Could you set out the lines of the material as a numbered list, from the line containing "is (476, 567)." through the end of the material, leaving out blank lines?

*** Begin section ***

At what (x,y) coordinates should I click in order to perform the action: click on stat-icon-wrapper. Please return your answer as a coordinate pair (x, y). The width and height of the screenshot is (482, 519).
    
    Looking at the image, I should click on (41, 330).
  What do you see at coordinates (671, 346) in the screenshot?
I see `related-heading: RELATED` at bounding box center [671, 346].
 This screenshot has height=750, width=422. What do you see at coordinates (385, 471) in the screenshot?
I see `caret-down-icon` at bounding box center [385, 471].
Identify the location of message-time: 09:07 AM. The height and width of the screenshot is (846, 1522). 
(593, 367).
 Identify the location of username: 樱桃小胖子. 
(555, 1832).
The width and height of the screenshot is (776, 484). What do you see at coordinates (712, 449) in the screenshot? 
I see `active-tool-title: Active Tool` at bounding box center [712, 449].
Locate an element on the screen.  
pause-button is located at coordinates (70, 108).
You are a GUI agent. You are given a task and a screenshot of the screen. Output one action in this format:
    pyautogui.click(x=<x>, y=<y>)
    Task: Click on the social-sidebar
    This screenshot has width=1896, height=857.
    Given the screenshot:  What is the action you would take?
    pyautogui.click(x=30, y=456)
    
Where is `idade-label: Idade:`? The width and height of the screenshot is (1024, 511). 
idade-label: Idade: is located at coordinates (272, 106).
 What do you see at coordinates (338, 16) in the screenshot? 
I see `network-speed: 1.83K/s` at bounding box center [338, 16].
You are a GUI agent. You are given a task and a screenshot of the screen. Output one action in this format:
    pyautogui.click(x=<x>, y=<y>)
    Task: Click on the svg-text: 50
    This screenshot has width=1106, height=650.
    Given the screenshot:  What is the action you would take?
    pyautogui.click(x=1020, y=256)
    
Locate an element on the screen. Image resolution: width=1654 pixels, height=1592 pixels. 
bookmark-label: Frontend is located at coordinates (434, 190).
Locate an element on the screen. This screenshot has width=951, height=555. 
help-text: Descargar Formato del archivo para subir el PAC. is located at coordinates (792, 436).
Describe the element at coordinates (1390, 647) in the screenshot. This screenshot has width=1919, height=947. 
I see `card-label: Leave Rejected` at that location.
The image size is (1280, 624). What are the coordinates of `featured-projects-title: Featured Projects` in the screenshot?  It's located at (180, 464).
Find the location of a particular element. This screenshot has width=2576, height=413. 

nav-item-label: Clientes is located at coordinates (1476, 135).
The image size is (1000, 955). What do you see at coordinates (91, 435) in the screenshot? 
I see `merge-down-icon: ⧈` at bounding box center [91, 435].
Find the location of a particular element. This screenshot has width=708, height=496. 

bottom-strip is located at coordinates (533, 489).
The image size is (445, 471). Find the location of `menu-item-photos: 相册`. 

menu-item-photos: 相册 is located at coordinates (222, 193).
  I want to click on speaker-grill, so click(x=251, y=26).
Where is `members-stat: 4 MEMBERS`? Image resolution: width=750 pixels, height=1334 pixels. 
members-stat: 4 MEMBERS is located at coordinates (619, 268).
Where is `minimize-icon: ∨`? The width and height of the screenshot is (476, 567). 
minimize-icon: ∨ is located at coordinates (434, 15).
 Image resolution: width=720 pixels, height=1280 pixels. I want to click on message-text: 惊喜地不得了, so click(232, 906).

*** End section ***

### Response box
1. Where is `minimize-icon: ∨`? The width and height of the screenshot is (476, 567). 
2. minimize-icon: ∨ is located at coordinates (434, 15).
3.  Image resolution: width=720 pixels, height=1280 pixels. I want to click on message-text: 惊喜地不得了, so click(232, 906).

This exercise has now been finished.